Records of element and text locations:
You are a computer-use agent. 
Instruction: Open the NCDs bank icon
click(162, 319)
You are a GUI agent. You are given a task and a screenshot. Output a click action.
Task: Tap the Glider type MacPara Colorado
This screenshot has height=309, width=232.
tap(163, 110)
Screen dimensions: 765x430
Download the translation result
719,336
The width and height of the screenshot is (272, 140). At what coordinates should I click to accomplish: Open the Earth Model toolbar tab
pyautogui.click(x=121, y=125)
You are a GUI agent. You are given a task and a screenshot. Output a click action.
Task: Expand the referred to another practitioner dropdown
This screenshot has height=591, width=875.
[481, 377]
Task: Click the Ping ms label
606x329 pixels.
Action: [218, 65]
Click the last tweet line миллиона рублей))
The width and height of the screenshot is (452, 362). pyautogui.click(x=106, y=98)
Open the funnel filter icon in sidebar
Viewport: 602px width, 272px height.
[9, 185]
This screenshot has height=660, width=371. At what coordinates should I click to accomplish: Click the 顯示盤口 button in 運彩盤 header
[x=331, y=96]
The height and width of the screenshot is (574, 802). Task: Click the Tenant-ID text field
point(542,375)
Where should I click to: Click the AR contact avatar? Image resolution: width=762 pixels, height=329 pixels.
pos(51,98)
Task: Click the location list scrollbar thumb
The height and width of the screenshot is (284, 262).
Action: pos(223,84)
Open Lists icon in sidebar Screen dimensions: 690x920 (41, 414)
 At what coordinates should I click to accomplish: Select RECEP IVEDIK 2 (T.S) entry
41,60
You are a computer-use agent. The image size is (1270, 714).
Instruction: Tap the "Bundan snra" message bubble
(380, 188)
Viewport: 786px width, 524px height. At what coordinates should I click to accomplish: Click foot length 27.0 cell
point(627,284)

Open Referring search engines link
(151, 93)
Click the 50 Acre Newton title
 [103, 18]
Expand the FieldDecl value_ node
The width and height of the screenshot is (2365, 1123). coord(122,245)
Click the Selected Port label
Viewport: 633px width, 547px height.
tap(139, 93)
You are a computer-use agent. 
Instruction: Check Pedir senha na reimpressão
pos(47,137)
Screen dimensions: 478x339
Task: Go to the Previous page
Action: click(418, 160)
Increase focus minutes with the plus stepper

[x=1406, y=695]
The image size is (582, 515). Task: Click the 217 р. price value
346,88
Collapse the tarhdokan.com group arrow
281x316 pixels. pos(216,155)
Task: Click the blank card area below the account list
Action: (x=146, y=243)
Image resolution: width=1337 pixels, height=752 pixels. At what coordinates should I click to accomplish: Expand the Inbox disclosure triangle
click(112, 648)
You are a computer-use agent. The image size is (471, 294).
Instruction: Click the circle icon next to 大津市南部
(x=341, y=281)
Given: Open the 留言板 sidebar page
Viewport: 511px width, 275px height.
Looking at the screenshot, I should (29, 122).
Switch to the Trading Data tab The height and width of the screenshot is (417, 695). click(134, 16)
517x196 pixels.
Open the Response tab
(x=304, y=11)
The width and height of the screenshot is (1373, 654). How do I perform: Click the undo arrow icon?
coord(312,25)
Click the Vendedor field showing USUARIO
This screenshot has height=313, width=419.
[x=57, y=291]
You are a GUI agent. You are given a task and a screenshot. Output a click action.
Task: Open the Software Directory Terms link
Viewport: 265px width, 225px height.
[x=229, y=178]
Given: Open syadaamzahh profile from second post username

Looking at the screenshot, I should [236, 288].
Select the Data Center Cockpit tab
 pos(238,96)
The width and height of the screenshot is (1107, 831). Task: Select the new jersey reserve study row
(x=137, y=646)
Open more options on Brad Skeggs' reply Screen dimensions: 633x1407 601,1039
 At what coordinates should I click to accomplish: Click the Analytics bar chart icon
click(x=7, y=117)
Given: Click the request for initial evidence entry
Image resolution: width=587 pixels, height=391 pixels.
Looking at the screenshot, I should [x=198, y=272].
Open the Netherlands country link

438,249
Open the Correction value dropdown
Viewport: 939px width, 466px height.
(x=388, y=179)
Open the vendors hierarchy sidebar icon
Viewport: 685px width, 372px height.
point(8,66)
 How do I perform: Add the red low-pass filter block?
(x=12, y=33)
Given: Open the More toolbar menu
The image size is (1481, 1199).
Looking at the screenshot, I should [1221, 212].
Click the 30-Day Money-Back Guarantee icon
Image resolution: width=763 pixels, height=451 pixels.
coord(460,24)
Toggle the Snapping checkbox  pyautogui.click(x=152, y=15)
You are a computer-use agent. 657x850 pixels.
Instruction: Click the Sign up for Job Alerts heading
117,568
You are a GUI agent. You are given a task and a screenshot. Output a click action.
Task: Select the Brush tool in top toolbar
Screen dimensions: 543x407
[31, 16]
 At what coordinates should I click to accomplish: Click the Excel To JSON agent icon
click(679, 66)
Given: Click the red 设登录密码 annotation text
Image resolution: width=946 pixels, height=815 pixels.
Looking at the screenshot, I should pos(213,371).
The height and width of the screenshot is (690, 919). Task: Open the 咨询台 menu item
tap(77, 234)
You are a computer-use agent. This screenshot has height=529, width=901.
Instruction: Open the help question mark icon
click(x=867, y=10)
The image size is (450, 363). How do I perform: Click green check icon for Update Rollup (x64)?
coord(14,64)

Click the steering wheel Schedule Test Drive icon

What is asked: Copy every one of the records above verbatim, line by line.

Response to the exercise:
You are a computer-use agent. 
Instruction: Open the NCDs bank icon
click(162, 319)
You are a GUI agent. You are given a task and a screenshot. Output a click action.
Task: Tap the Glider type MacPara Colorado
This screenshot has height=309, width=232.
tap(163, 110)
Screen dimensions: 765x430
Download the translation result
719,336
The width and height of the screenshot is (272, 140). At what coordinates should I click to accomplish: Open the Earth Model toolbar tab
pyautogui.click(x=121, y=125)
You are a GUI agent. You are given a task and a screenshot. Output a click action.
Task: Expand the referred to another practitioner dropdown
This screenshot has height=591, width=875.
[481, 377]
Task: Click the Ping ms label
606x329 pixels.
Action: [218, 65]
Click the last tweet line миллиона рублей))
The width and height of the screenshot is (452, 362). pyautogui.click(x=106, y=98)
Open the funnel filter icon in sidebar
Viewport: 602px width, 272px height.
[9, 185]
This screenshot has height=660, width=371. At what coordinates should I click to accomplish: Click the 顯示盤口 button in 運彩盤 header
[x=331, y=96]
The height and width of the screenshot is (574, 802). Task: Click the Tenant-ID text field
point(542,375)
Where should I click to: Click the AR contact avatar? Image resolution: width=762 pixels, height=329 pixels.
pos(51,98)
Task: Click the location list scrollbar thumb
The height and width of the screenshot is (284, 262).
Action: pos(223,84)
Open Lists icon in sidebar Screen dimensions: 690x920 (41, 414)
 At what coordinates should I click to accomplish: Select RECEP IVEDIK 2 (T.S) entry
41,60
You are a computer-use agent. The image size is (1270, 714).
Instruction: Tap the "Bundan snra" message bubble
(380, 188)
Viewport: 786px width, 524px height. At what coordinates should I click to accomplish: Click foot length 27.0 cell
point(627,284)

Open Referring search engines link
(151, 93)
Click the 50 Acre Newton title
 [103, 18]
Expand the FieldDecl value_ node
The width and height of the screenshot is (2365, 1123). coord(122,245)
Click the Selected Port label
Viewport: 633px width, 547px height.
tap(139, 93)
You are a computer-use agent. 
Instruction: Check Pedir senha na reimpressão
pos(47,137)
Screen dimensions: 478x339
Task: Go to the Previous page
Action: click(418, 160)
Increase focus minutes with the plus stepper

[x=1406, y=695]
The image size is (582, 515). Task: Click the 217 р. price value
346,88
Collapse the tarhdokan.com group arrow
281x316 pixels. pos(216,155)
Task: Click the blank card area below the account list
Action: (x=146, y=243)
Image resolution: width=1337 pixels, height=752 pixels. At what coordinates should I click to accomplish: Expand the Inbox disclosure triangle
click(112, 648)
You are a computer-use agent. The image size is (471, 294).
Instruction: Click the circle icon next to 大津市南部
(x=341, y=281)
Given: Open the 留言板 sidebar page
Viewport: 511px width, 275px height.
Looking at the screenshot, I should (29, 122).
Switch to the Trading Data tab The height and width of the screenshot is (417, 695). click(134, 16)
517x196 pixels.
Open the Response tab
(x=304, y=11)
The width and height of the screenshot is (1373, 654). How do I perform: Click the undo arrow icon?
coord(312,25)
Click the Vendedor field showing USUARIO
This screenshot has height=313, width=419.
[x=57, y=291]
You are a GUI agent. You are given a task and a screenshot. Output a click action.
Task: Open the Software Directory Terms link
Viewport: 265px width, 225px height.
[x=229, y=178]
Given: Open syadaamzahh profile from second post username

Looking at the screenshot, I should [236, 288].
Select the Data Center Cockpit tab
 pos(238,96)
The width and height of the screenshot is (1107, 831). Task: Select the new jersey reserve study row
(x=137, y=646)
Open more options on Brad Skeggs' reply Screen dimensions: 633x1407 601,1039
 At what coordinates should I click to accomplish: Click the Analytics bar chart icon
click(x=7, y=117)
Given: Click the request for initial evidence entry
Image resolution: width=587 pixels, height=391 pixels.
Looking at the screenshot, I should [x=198, y=272].
Open the Netherlands country link

438,249
Open the Correction value dropdown
Viewport: 939px width, 466px height.
(x=388, y=179)
Open the vendors hierarchy sidebar icon
Viewport: 685px width, 372px height.
point(8,66)
 How do I perform: Add the red low-pass filter block?
(x=12, y=33)
Given: Open the More toolbar menu
The image size is (1481, 1199).
Looking at the screenshot, I should [1221, 212].
Click the 30-Day Money-Back Guarantee icon
Image resolution: width=763 pixels, height=451 pixels.
coord(460,24)
Toggle the Snapping checkbox  pyautogui.click(x=152, y=15)
You are a computer-use agent. 657x850 pixels.
Instruction: Click the Sign up for Job Alerts heading
117,568
You are a GUI agent. You are given a task and a screenshot. Output a click action.
Task: Select the Brush tool in top toolbar
Screen dimensions: 543x407
[31, 16]
 At what coordinates should I click to accomplish: Click the Excel To JSON agent icon
click(679, 66)
Given: Click the red 设登录密码 annotation text
Image resolution: width=946 pixels, height=815 pixels.
Looking at the screenshot, I should pos(213,371).
The height and width of the screenshot is (690, 919). Task: Open the 咨询台 menu item
tap(77, 234)
You are a computer-use agent. This screenshot has height=529, width=901.
Instruction: Open the help question mark icon
click(x=867, y=10)
The image size is (450, 363). How do I perform: Click green check icon for Update Rollup (x64)?
coord(14,64)

Click the steering wheel Schedule Test Drive icon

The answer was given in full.